Collection entries —
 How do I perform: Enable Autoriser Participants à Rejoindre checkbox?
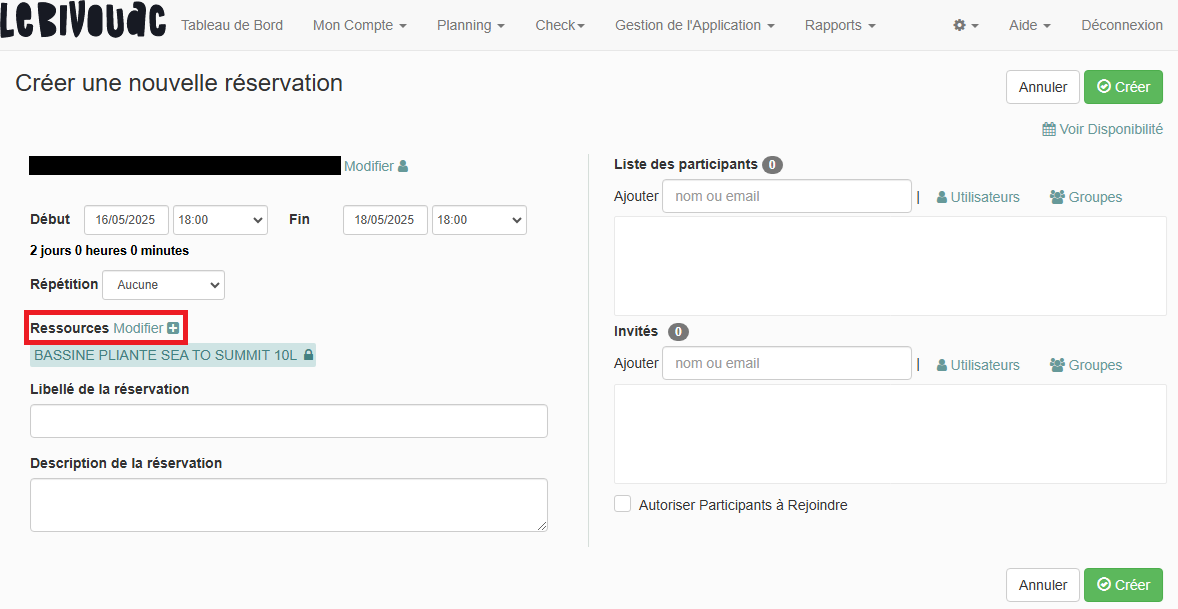[623, 504]
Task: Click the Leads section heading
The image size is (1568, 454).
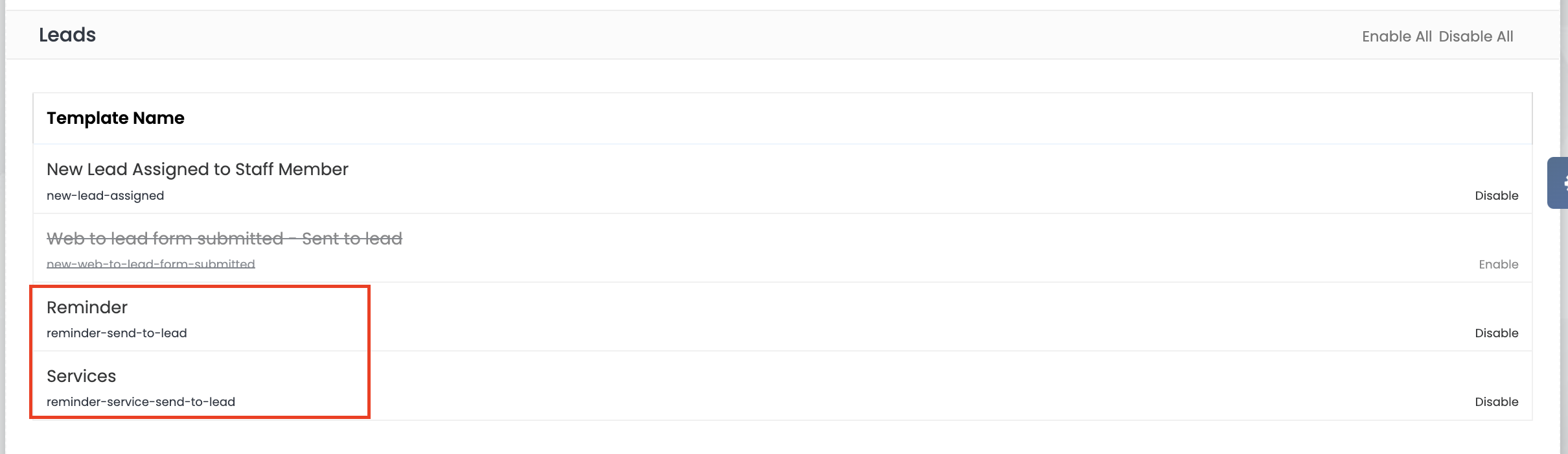Action: pos(67,35)
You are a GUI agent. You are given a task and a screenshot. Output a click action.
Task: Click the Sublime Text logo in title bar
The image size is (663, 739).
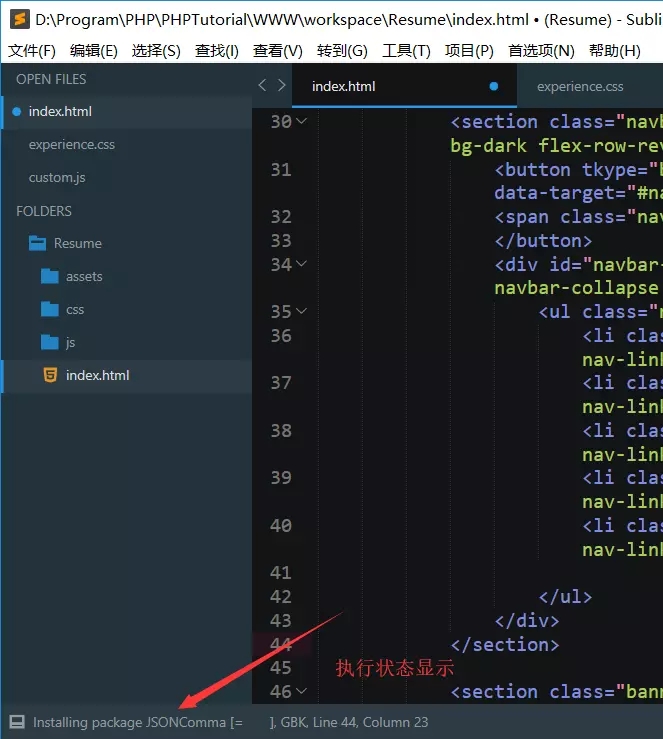coord(18,18)
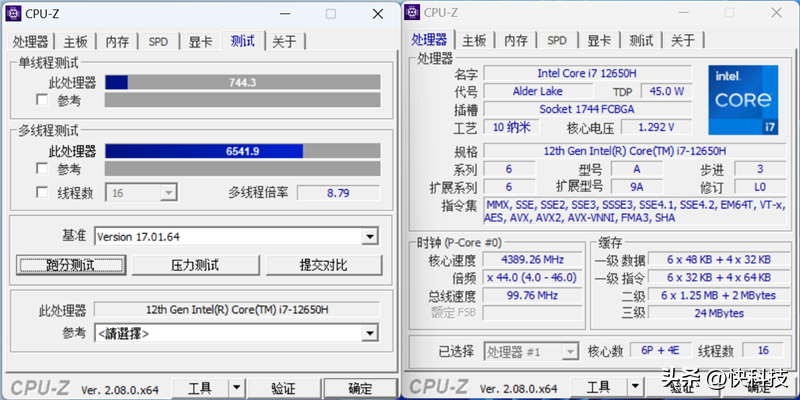Open the 线程数 thread count dropdown
Image resolution: width=800 pixels, height=400 pixels.
click(x=167, y=192)
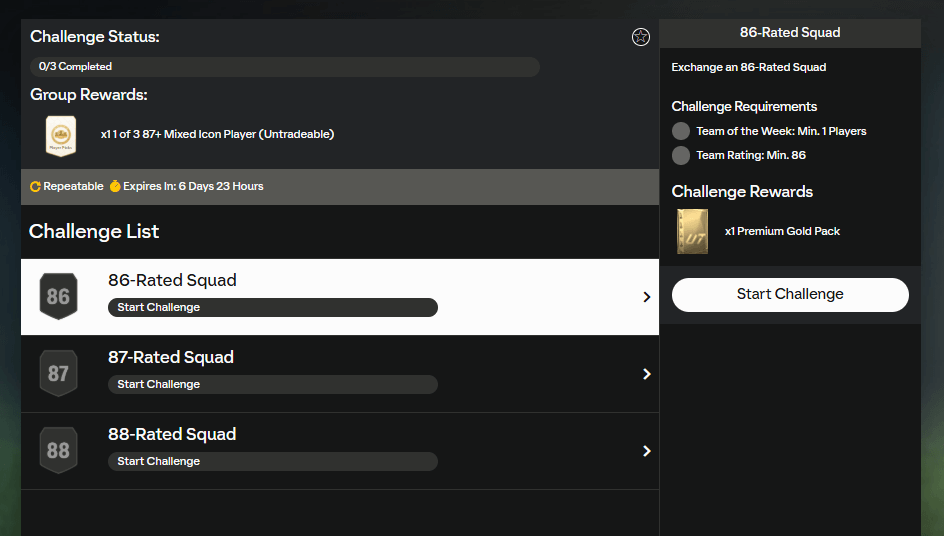
Task: Expand the 87-Rated Squad chevron arrow
Action: coord(646,374)
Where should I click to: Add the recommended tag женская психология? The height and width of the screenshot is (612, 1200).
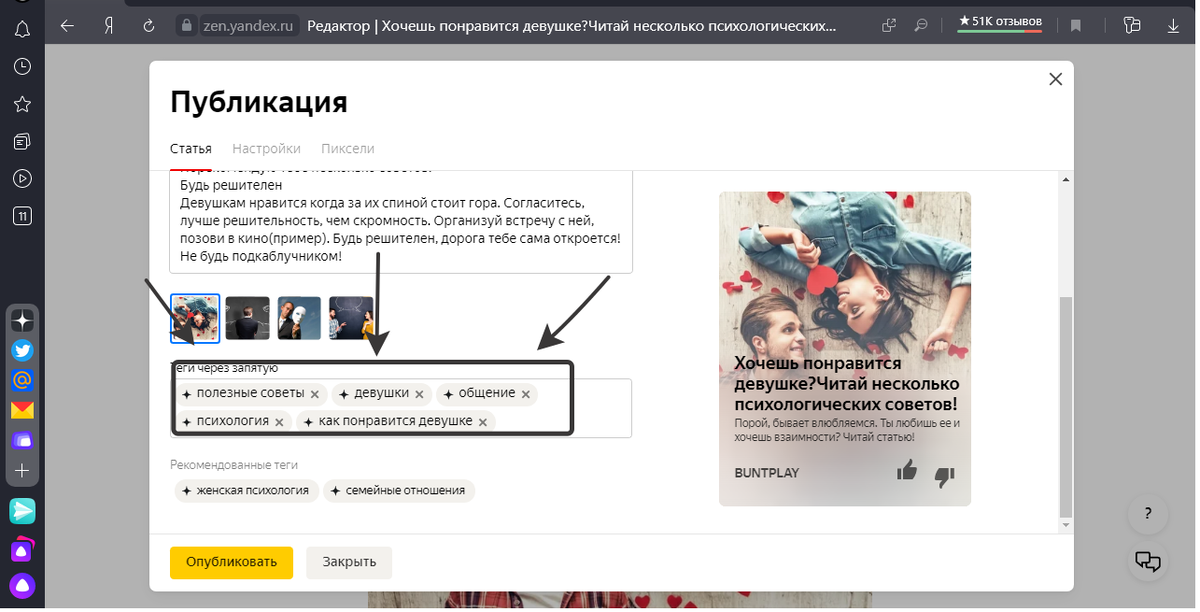pos(246,490)
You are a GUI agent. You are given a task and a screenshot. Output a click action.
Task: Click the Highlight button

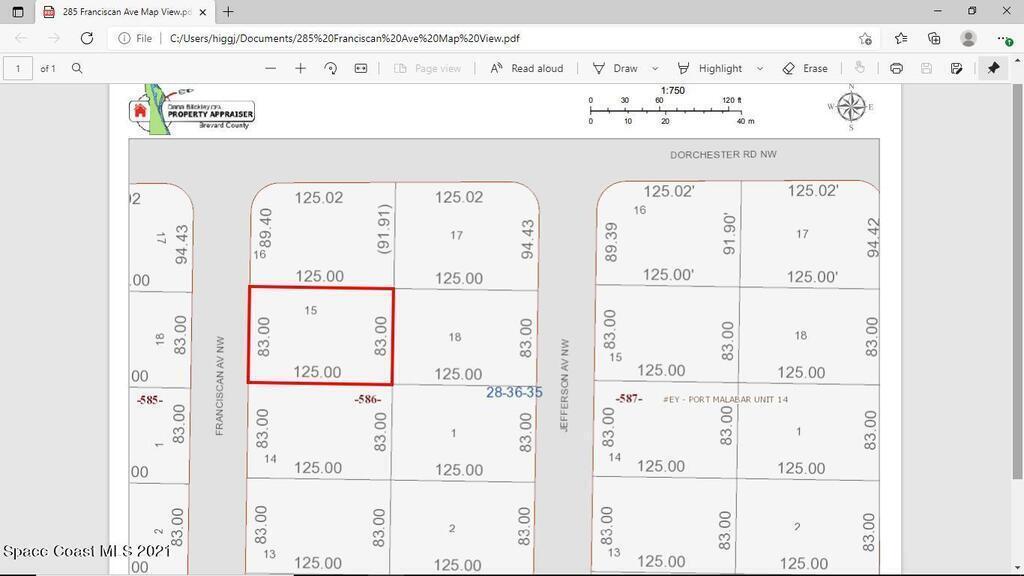pos(710,68)
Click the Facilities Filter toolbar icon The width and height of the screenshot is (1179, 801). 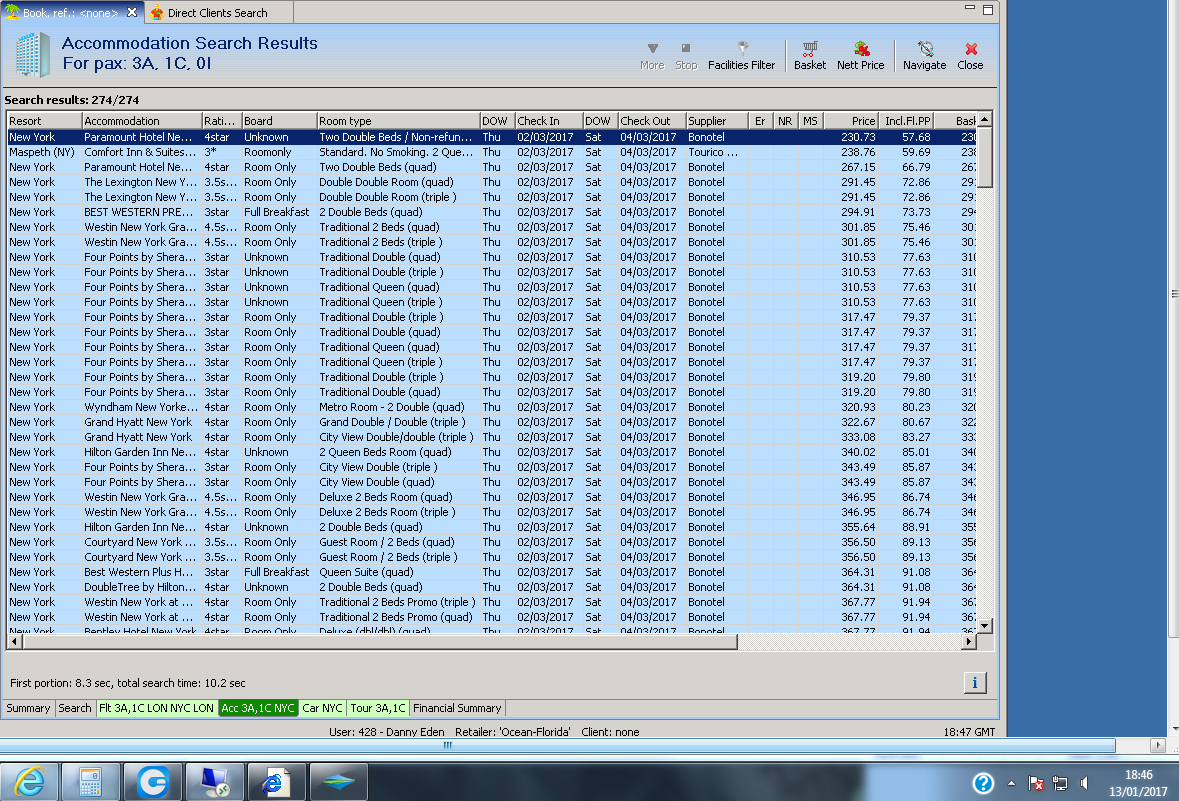coord(741,55)
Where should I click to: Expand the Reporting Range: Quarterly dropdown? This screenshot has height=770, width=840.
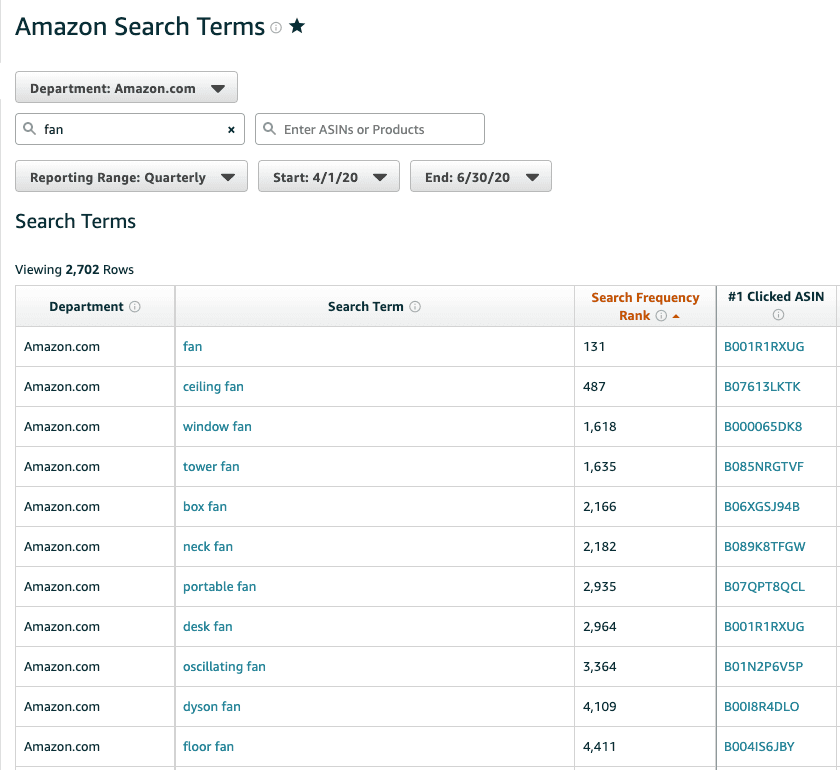131,177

PROBLEM TO SOLVE —
Recast the items as a JSON list of strings, one string per line. Begin at the first line of the items, stop after the line that contains "pos(246,490)", and leave out blank lines and the pictures.

OUTPUT FOR THIS TASK —
[
  " How do I perform: Enable Autoriser Participants à Rejoindre checkbox?",
  "[623, 504]",
  "Task: Click the Leads section heading",
  "The image size is (1568, 454).",
  "Action: pos(67,35)",
  "You are a GUI agent. You are given a task and a screenshot. Output a click action.",
  "Task: Click the Sublime Text logo in title bar",
  "The image size is (663, 739).",
  "coord(18,18)",
  "Open the 线程数 thread count dropdown",
  "Image resolution: width=800 pixels, height=400 pixels.",
  "click(x=167, y=192)",
  "Task: Expand the 87-Rated Squad chevron arrow",
  "Action: coord(646,374)",
  "Where should I click to: Add the recommended tag женская психология? The height and width of the screenshot is (612, 1200).",
  "pos(246,490)"
]